#### Work to complete:
What is needed is a verbatim copy of each record below.
*** Dataset records
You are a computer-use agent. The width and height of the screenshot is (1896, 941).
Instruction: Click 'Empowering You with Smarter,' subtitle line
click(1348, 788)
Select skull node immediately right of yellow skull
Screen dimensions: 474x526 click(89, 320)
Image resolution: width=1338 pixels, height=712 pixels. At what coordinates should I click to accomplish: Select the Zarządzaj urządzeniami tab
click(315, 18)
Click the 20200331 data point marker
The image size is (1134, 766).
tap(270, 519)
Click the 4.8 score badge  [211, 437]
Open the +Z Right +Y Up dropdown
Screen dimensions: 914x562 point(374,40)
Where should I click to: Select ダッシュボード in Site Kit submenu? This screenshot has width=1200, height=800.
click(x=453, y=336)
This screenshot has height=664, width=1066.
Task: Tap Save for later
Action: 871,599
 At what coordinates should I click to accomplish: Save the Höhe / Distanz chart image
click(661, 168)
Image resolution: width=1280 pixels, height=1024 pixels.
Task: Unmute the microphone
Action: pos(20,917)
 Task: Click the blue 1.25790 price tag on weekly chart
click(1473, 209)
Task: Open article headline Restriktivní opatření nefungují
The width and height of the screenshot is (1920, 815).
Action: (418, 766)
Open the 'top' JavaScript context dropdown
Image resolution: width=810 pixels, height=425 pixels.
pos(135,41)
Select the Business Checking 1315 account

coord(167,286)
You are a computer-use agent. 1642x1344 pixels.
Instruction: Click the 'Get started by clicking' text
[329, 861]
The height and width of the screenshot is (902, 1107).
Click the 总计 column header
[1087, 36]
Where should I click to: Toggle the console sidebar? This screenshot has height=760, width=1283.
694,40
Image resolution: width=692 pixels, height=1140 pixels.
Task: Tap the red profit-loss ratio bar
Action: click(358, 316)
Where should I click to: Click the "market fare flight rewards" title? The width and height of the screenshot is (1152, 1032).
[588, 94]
******
#### Exercise solution:
You are a computer-use agent. The width and height of the screenshot is (1896, 941).
Instruction: Click 'Empowering You with Smarter,' subtitle line
click(1348, 788)
Select skull node immediately right of yellow skull
Screen dimensions: 474x526 click(89, 320)
Image resolution: width=1338 pixels, height=712 pixels. At what coordinates should I click to accomplish: Select the Zarządzaj urządzeniami tab
click(315, 18)
Click the 20200331 data point marker
The image size is (1134, 766).
tap(270, 519)
Click the 4.8 score badge  [211, 437]
Open the +Z Right +Y Up dropdown
Screen dimensions: 914x562 point(374,40)
Where should I click to: Select ダッシュボード in Site Kit submenu? This screenshot has width=1200, height=800.
click(x=453, y=336)
This screenshot has height=664, width=1066.
Task: Tap Save for later
Action: 871,599
 At what coordinates should I click to accomplish: Save the Höhe / Distanz chart image
click(661, 168)
Image resolution: width=1280 pixels, height=1024 pixels.
Task: Unmute the microphone
Action: pos(20,917)
 Task: Click the blue 1.25790 price tag on weekly chart
click(1473, 209)
Task: Open article headline Restriktivní opatření nefungují
The width and height of the screenshot is (1920, 815).
Action: (418, 766)
Open the 'top' JavaScript context dropdown
Image resolution: width=810 pixels, height=425 pixels.
pos(135,41)
Select the Business Checking 1315 account

coord(167,286)
You are a computer-use agent. 1642x1344 pixels.
Instruction: Click the 'Get started by clicking' text
[329, 861]
The height and width of the screenshot is (902, 1107).
Click the 总计 column header
[1087, 36]
Where should I click to: Toggle the console sidebar? This screenshot has height=760, width=1283.
694,40
Image resolution: width=692 pixels, height=1140 pixels.
Task: Tap the red profit-loss ratio bar
Action: click(358, 316)
Where should I click to: Click the "market fare flight rewards" title? The width and height of the screenshot is (1152, 1032).
[588, 94]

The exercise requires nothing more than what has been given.